Professor Harvey, of QUB School of Law, told an event at Derry’s Guildhall that he felt “under siege from political unionism – among others – as a consequence of my participation in the conversation about constitutional change on our shared island”, he said.
The academic has encouraged a discussion on Irish unity and recently co-authored a report for the European United Left/Nordic Green Left (GUE/NGL) group in the European Parliament on the role that EU institutions can play in facilitating it, in line with the Good Friday Agreement and consistent with democratic principles and international law.
He said he continues to “welcome engagement and informed public debate” and his “door remains open for conversation and dialogue with anyone”.
Following Professor Harvey’s comments on Friday about feeling “under siege”, fellow academics, lawyer and politicians posted messages of solidarity on Twitter under the #WeSupportColin hashtag.
Professor Siobhán Mullally, director of the Irish Centre for Human Rights at NUI Galway, tweeted: “Absolutely critical to support the values of the Good Friday Agreement at this time, and for solidarity in protecting the essential democratic good of academic freedom.”

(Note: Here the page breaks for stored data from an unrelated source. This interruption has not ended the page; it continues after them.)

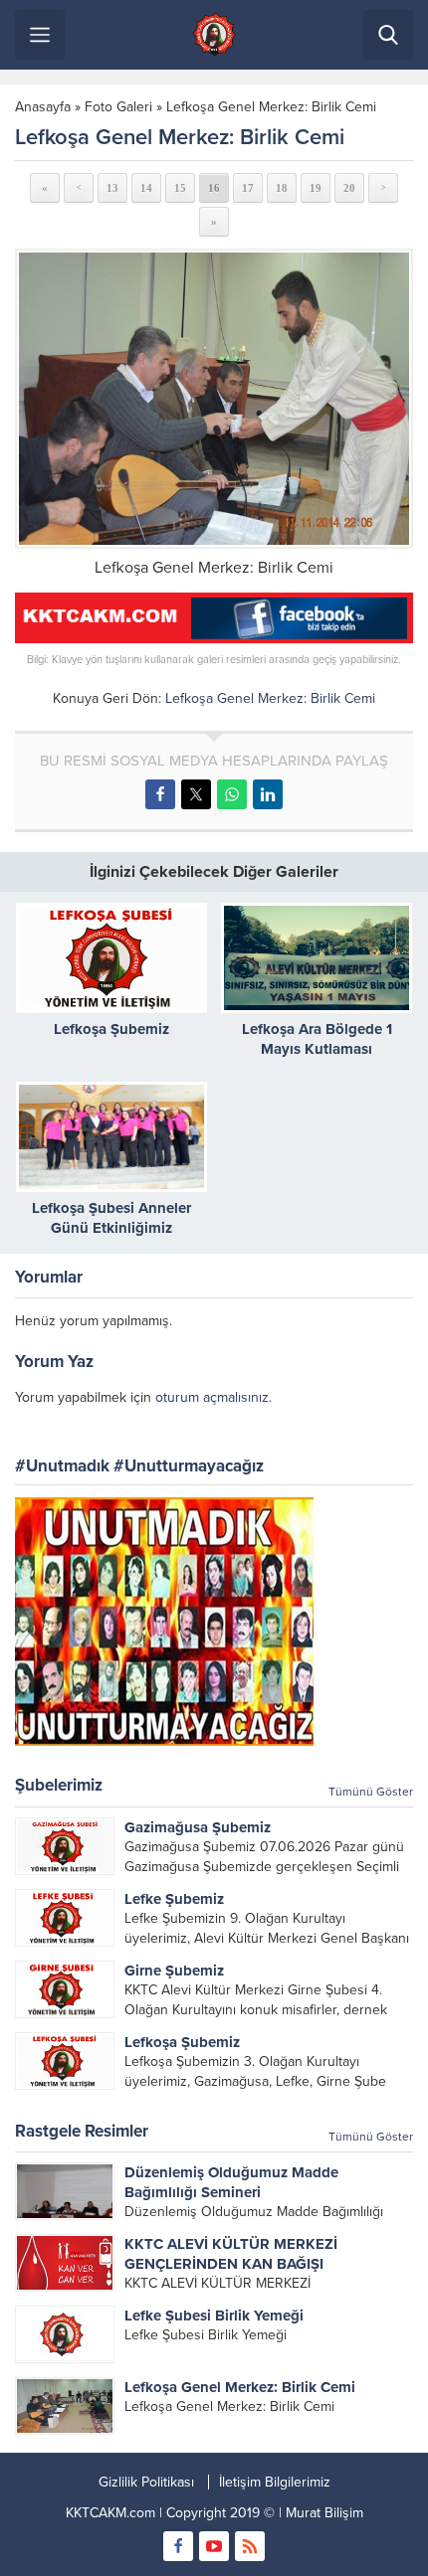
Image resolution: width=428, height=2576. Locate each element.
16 (214, 188)
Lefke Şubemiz (174, 1899)
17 (248, 188)
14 (146, 188)
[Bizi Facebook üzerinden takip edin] (178, 2546)
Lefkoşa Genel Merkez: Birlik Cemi (271, 106)
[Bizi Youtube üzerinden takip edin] (214, 2546)
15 (180, 188)
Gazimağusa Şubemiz (197, 1827)
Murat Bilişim (324, 2512)
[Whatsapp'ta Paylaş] (232, 794)
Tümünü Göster (370, 1792)
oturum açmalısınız (212, 1397)
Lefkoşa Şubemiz (111, 1029)
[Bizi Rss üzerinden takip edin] (250, 2546)
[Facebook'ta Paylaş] (160, 794)
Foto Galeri (118, 106)
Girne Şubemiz (174, 1970)
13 (112, 188)
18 (282, 188)
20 (349, 188)
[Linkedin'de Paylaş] (268, 794)
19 (315, 188)
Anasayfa (43, 106)
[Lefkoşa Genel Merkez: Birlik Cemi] (214, 399)
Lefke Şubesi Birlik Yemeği (214, 2315)
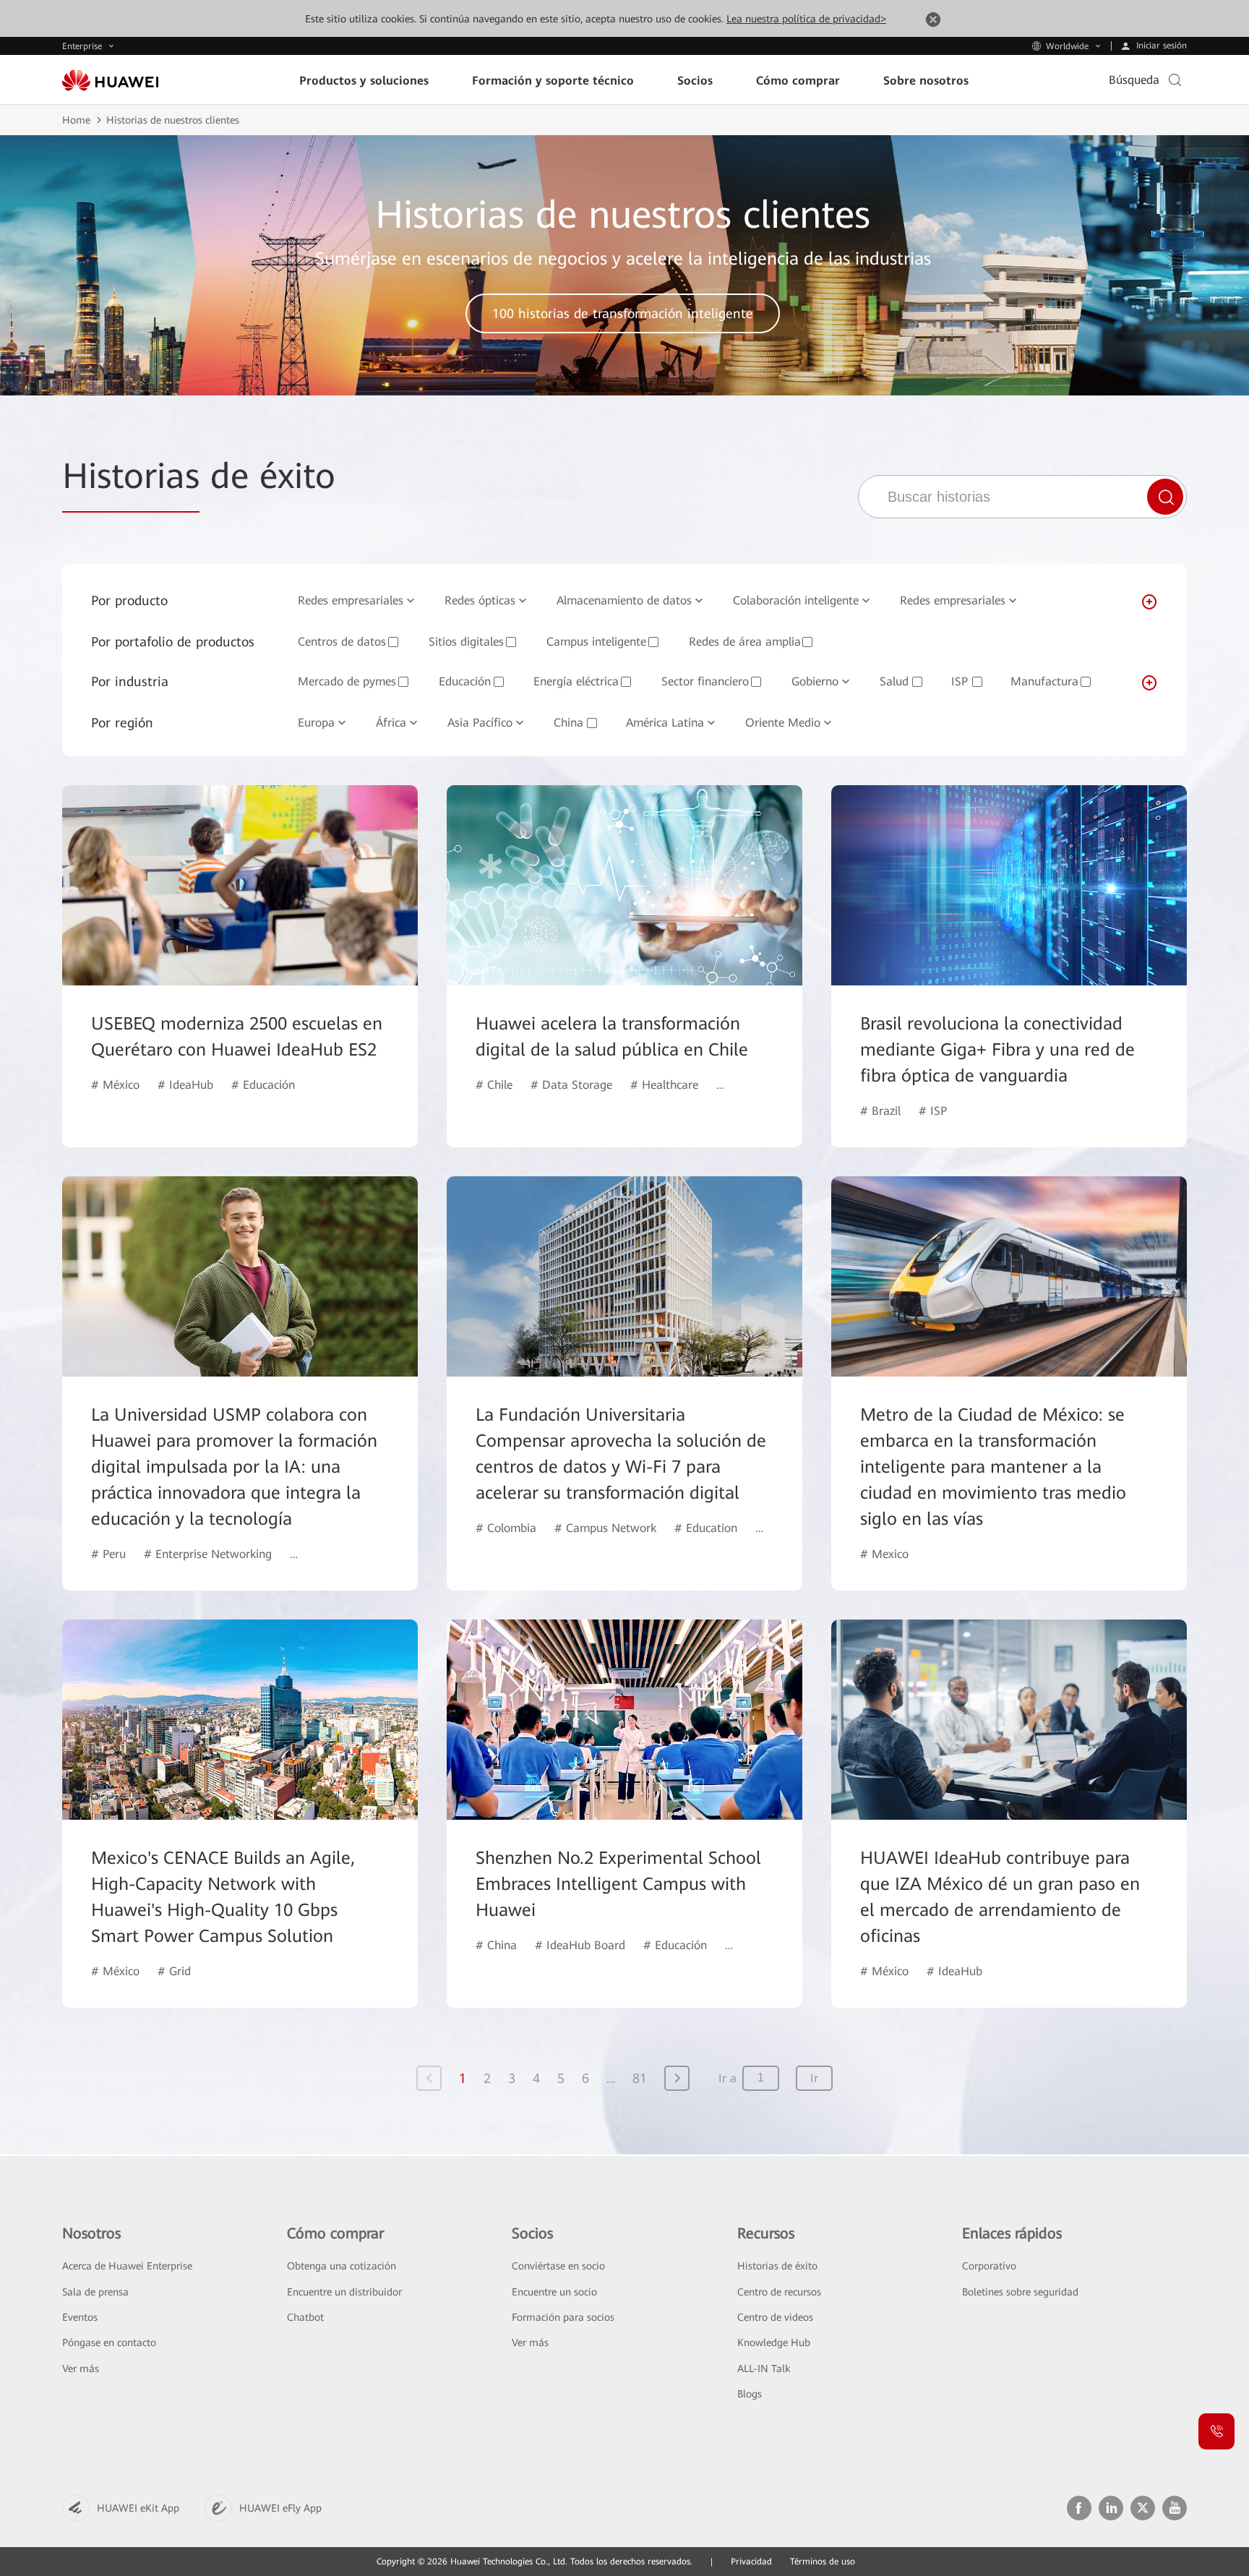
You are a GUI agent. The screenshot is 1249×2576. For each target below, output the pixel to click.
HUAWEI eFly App (280, 2508)
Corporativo (989, 2266)
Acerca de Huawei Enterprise (127, 2266)
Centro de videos (775, 2317)
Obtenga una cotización (341, 2266)
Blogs (749, 2394)
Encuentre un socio (554, 2292)
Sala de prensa (95, 2292)
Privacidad (751, 2561)
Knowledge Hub (773, 2342)
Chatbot (305, 2317)
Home (76, 120)
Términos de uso (822, 2561)
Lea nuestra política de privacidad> (806, 19)
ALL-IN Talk (763, 2368)
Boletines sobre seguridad (1020, 2292)
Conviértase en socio (558, 2266)
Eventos (80, 2317)
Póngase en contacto (109, 2342)
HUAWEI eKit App (138, 2508)
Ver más (80, 2368)
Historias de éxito (777, 2266)
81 (639, 2078)
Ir (814, 2078)
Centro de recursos (779, 2292)
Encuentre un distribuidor (344, 2292)
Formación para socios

Tanya Ward, chief executive of the Children’s Rights Alliance, tweeted: “As a human rights graduate of Queen’s University Belfast, I’m very disappointed to see what Professor Colin Harvey has been subjected to. Academics are one of society’s key thinkers and need to be free to do this work.”
In a statement, Professor Harvey said: “I want to thank all those who have been in contact. I appreciate the kind and generous expressions of solidarity and support.
“Please be assured that I will continue with many others in the collective hard work of defending the values of the Good Friday Agreement. I know I am not alone in that.
“I want us all to strive together to achieve a pluralist future based on respect for human rights, equality and social justice. A shared and reconciled island where all feel respected, valued and welcome.”
He added: “We are living through febrile times. At moments like this we must be guided by the spirit of generosity, we must demonstrate creativity and imagination, and together show our determination not to repeat the mistakes of our past.
“We are a damaged society; we need to take care of each other. There has been too much hurt and too much pain. But we need to keep talking, keep planning and keep preparing.